Da Redação
Lula entrega a Motta projeto e pede urgência
O governo federal deu um passo importante para atualizar as regras do microempreendedor individual. Nesta segunda-feira, 29, o presidente Luiz Inácio Lula da Silva entregou ao presidente da Câmara dos Deputados, Hugo Motta (Republicanos-PB), um projeto de lei complementar que eleva o teto de faturamento do MEI de R$ 81 mil para R$ 140 mil por ano.
A medida deve impactar diretamente os cerca de 13 milhões de brasileiros que se enquadram nessa categoria.
O que muda para o MEI
Além do novo limite de faturamento, a proposta também autoriza que o microempreendedor individual contrate até dois funcionários — hoje, a regra permite apenas um empregado. Na avaliação do governo, as mudanças buscam corrigir uma defasagem que se arrasta desde 2018, ano em que o teto atual de R$ 81 mil foi definido e nunca mais atualizado.
Ao comentar a entrega do projeto em suas redes sociais, Lula destacou que a iniciativa busca corrigir essa distorção histórica. Para o presidente, a atualização do teto fortalece os pequenos negócios, estimula a criação de novos empregos e oferece mais segurança para quem vive do empreendedorismo.
Pedido de urgência na votação
Durante a entrega do texto, Lula solicitou a Motta que o projeto tramite com rapidez na Câmara. O argumento do presidente é que a aprovação ágil facilitaria o acesso a crédito por parte dos pequenos empreendedores, um dos principais entraves enfrentados por quem trabalha como MEI.
Motta, por sua vez, reconheceu o impacto da proposta. Ele lembrou que, se o teto de R$ 81 mil tivesse sido corrigido pela inflação ao longo dos últimos oito anos, o valor já estaria perto de R$ 125 mil hoje. Para o presidente da Câmara, a atualização representa um esforço conjunto entre governo e Congresso para apoiar o setor produtivo do país.
Reajuste será feito aos poucos
Em vez de um salto único, o projeto estabelece um cronograma de aumento gradual. Em 2027, o teto passaria dos atuais R$ 81 mil para R$ 110 mil. Já em 2028, o valor chegaria ao patamar final de R$ 140 mil anuais.
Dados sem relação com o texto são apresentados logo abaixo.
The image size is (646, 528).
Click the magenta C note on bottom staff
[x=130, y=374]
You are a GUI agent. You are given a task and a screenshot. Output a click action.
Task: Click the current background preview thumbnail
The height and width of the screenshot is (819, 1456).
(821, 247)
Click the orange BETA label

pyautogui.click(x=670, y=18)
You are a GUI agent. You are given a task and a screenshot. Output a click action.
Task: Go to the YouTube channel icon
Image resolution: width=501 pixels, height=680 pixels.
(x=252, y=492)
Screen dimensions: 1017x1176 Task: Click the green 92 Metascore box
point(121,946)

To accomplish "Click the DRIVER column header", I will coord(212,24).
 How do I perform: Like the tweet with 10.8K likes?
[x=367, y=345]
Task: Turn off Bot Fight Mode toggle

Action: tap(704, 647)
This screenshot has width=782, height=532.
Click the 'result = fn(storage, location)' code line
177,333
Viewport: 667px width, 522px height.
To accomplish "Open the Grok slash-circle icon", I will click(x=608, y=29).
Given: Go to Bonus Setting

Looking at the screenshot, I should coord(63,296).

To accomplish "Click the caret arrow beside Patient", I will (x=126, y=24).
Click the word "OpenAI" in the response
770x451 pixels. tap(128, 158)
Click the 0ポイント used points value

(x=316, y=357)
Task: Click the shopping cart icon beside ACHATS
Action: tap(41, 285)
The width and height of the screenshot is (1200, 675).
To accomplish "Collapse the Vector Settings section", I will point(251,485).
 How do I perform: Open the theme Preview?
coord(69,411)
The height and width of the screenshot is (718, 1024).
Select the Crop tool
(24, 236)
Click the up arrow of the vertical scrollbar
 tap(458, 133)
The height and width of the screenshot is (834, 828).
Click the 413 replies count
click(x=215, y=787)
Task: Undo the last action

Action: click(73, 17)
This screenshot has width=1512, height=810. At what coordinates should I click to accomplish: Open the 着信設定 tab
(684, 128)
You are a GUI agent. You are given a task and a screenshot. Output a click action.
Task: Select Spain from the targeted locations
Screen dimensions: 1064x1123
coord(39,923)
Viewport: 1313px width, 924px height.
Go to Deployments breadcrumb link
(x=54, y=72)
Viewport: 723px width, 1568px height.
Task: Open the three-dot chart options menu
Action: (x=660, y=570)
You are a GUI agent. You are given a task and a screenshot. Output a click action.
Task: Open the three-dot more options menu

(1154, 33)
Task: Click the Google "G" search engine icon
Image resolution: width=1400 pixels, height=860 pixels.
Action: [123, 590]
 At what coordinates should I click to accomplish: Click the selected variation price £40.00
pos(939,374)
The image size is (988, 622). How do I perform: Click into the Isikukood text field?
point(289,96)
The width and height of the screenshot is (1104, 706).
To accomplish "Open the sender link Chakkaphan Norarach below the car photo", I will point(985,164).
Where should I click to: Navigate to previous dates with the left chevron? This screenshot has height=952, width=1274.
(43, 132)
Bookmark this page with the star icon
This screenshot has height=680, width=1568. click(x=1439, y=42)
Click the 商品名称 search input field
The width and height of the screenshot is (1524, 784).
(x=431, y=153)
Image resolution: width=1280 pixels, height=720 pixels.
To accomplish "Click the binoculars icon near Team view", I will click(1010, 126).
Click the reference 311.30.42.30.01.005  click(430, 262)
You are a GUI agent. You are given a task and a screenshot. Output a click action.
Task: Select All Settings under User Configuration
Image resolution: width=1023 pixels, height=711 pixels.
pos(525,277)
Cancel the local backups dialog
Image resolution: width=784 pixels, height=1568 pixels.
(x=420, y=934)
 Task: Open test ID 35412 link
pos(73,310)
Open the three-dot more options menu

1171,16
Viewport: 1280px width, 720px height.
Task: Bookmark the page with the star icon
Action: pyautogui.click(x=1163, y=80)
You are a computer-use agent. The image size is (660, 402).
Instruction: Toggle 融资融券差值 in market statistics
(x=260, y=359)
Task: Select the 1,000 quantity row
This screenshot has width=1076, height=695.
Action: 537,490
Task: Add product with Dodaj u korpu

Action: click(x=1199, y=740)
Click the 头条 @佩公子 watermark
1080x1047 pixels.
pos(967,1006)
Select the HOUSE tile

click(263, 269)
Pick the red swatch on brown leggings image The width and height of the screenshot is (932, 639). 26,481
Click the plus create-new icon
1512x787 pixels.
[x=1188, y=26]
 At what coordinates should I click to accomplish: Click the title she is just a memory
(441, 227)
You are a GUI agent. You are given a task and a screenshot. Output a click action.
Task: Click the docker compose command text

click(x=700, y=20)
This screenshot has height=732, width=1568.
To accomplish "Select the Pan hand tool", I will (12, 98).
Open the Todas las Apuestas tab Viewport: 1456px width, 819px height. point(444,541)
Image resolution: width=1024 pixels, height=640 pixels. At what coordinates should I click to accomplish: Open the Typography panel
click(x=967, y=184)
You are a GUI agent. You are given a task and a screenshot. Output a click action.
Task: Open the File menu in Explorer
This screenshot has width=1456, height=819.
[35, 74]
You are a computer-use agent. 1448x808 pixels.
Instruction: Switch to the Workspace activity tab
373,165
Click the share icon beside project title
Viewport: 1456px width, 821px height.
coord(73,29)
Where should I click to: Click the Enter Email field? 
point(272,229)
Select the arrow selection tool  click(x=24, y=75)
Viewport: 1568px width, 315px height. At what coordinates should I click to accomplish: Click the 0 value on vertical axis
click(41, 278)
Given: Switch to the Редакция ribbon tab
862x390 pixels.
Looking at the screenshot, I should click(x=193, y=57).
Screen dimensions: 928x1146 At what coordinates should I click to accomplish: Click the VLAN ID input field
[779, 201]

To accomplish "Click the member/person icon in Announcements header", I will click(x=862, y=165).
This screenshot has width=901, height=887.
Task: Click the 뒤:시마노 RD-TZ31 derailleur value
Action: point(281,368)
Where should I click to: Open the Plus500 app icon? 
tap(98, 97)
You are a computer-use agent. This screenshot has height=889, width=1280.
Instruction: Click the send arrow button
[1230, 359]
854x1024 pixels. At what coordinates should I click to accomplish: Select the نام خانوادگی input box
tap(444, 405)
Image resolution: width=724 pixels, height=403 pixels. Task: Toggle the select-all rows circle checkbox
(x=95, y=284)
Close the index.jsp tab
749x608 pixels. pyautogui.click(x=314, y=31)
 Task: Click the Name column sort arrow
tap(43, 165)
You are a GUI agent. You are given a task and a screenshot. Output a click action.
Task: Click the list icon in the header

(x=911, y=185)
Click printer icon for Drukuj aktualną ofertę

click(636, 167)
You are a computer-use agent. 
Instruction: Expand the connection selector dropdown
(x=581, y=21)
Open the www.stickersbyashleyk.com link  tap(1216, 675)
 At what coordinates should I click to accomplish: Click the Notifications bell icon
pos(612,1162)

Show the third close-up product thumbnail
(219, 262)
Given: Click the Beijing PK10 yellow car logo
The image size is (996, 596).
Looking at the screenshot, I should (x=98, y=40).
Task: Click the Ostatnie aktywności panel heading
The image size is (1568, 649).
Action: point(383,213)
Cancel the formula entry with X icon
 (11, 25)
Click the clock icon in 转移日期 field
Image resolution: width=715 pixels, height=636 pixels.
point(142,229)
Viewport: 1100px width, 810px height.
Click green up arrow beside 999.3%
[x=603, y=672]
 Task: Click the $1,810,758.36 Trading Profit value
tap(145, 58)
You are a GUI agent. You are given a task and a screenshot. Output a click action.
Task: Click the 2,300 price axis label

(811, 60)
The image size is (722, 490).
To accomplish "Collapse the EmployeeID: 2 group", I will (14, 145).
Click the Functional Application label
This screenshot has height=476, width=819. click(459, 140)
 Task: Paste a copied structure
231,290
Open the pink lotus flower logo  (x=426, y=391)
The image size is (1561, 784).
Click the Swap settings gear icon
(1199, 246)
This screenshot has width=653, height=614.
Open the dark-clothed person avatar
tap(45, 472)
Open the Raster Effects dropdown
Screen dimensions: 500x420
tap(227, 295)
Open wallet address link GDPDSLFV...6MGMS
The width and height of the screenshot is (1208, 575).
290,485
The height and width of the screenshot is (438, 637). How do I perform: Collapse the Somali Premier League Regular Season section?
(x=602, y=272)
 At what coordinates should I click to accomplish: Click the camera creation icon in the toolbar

De acordo com o governo, essa atualização do MEI não é uma medida isolada, mas parte de um pacote mais amplo voltado a pequenos empreendedores, que inclui também a criação de novas linhas de crédito para o setor.
Impacto para a economia local
O ministro do Empreendedorismo, Paulo Pereira, ressaltou a importância dos pequenos negócios para a economia de diversas cidades do país. Segundo ele, esses empreendimentos geram empregos, movimentam o comércio local e criam oportunidades em milhares de municípios brasileiros.
Pereira afirmou que o conjunto de medidas anunciado foi pensado para eliminar obstáculos burocráticos e ampliar as condições de crescimento dos pequenos negócios, permitindo que mais empreendedores consigam contratar e expandir suas atividades.